__WORK INSTRUCTION__. Beginning at the line that holds "Open the Railing", transcribe each line exactly through the end of the records, and leave any pictures out.

Stored data entries:
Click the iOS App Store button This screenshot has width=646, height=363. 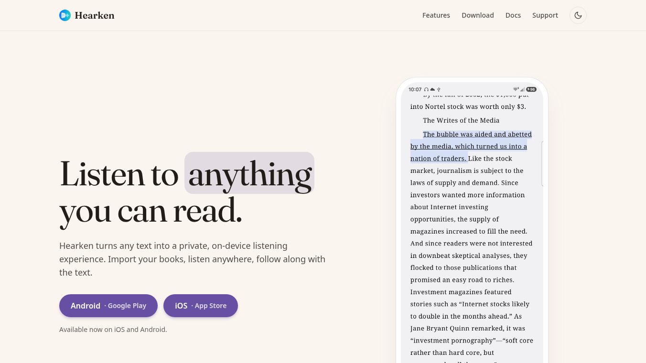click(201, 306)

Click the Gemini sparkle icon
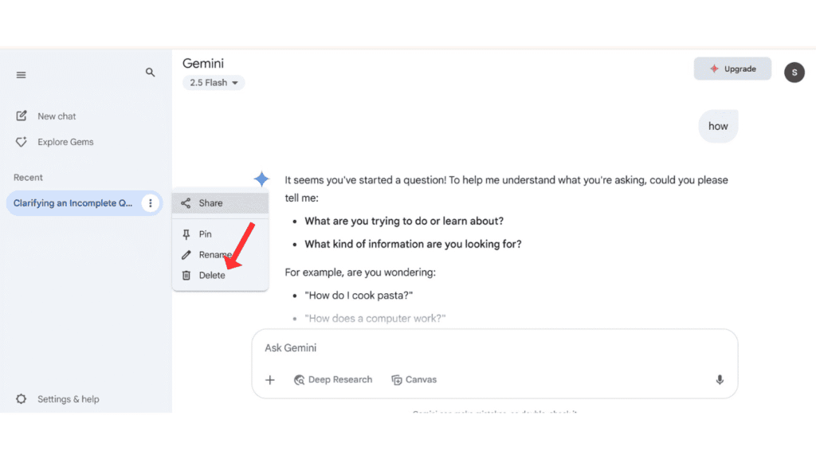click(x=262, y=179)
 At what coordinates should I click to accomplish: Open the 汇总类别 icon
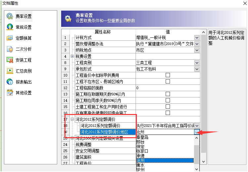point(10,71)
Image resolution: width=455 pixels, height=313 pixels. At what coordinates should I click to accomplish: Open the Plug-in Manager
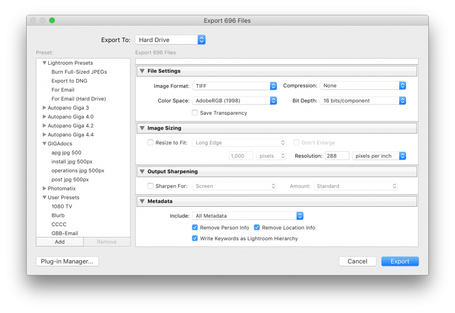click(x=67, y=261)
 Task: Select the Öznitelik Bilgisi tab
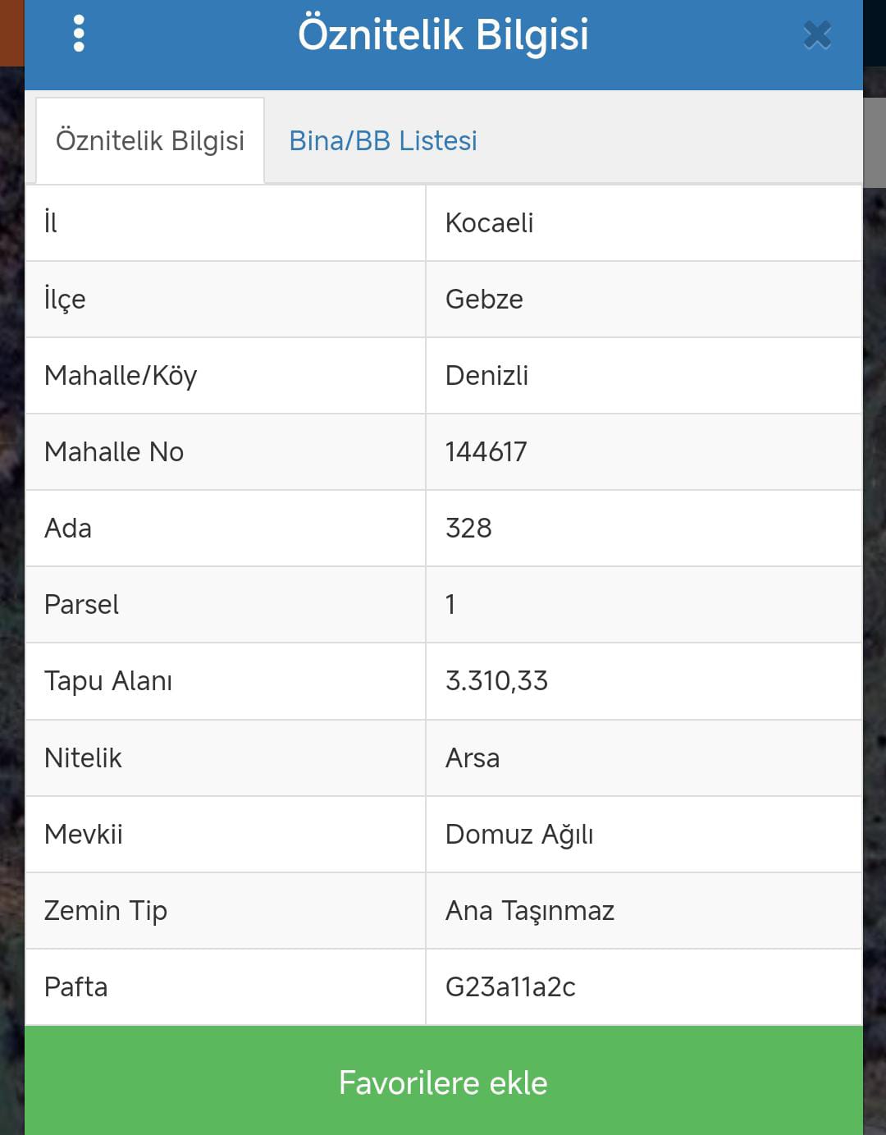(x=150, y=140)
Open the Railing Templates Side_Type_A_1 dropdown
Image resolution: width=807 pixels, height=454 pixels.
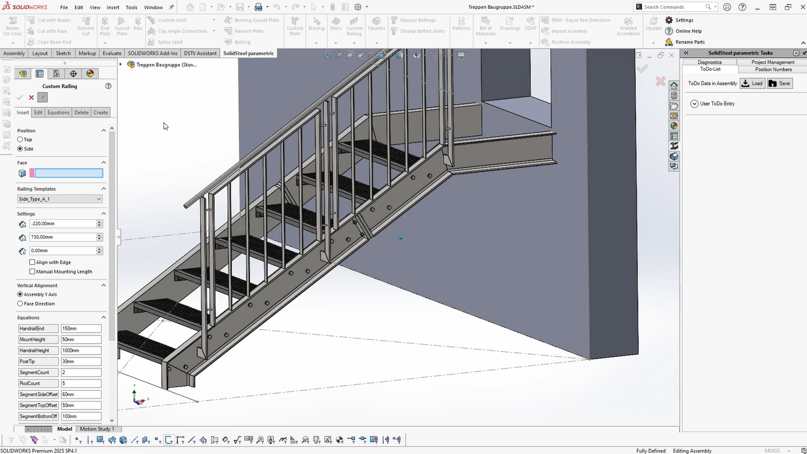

__WRITTEN ANSWER__.
Open the Railing Templates Side_Type_A_1 dropdown
Image resolution: width=807 pixels, height=454 pixels.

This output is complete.